PAGE EXTRACT:
— start —

If anyone wants to help hosting it here (with a lot of cool features possibly added later, such as diff), I would make the following plan. Feel free to use the knowledge if you want to host it somewhere else too. Maybe just at least tell us so we don't make double the work for the same goal.
The ultimate goal would be to have an application usable in command line on windows taking in input the game attributes folder with all the files and our dabatase login and as output inserting the data in our database. Sharing the code with us (as open source or not) would be optimal so we can keep maintaining it in case original dev would leave or give up, but is not a requirement.
It could be an option to run it on linux instead but then I'd need to manually transfer every time the data (around 100mb) from my comp to our server since I don't think the game can be installed there.
I have yet to define the database structure to hold that data as I would like to, but the parsing job can be started already. I also might not want to insert directly to database but instead going through a page filtering out the data and possibly making some pre-work such as archiving old data or publishing a diff.
Here's the required info :
The data is on "C:\Program Files (x86)\Steam\steamapps\common\Company of Heroes 2\CoH2\Archives\AttribArchive.sga"
The sga archive can be extracted using cc2sga.exe which can be found there :
http://forums.relicnews.com/showthread.php?270246-TOOL-CoH2-SGA-Extractor-v-1-1-02-04-13
Extracted files all have the rgd format which sucks. But fortunately cope is a beast and also made rgdConv.exe which can be found there :
http://forums.relicnews.com/showthread.php?270284-TOOL-CoH2-RGD-Tools-%28XML-TXT-JSON%29-RGD-Crawler-Hashing-Tools-v1-2-22-04-13
There you end up with a lot of folders and files, and those would be the input of the application to make.
Now to generate the output you need to browse those files to get the required info. The tools above allow to output as json, xml, txt. It doesn't matter to me which one you decide to work from.
The main difficulty of the job is to define which files are to read or not, and if/how to link them together.
I can give an example for german grenadier.
You need to know it is into ebps\races\german\soldiers\grenadiers\grenadiers_mp.json
There you can find everything about the gren. We might not want to display everything on the site because it wouldn't be very userfriendly or even useful.

— end —

GIVEN DATA:

— start —

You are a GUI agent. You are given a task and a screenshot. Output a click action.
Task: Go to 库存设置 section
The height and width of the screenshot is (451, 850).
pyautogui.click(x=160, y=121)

— end —

PROBLEM DESCRIPTION: In the forum post about parsing Company of Heroes 2 game files, which program is named for extracting the sga archive?

EXERCISE RESULT: cc2sga.exe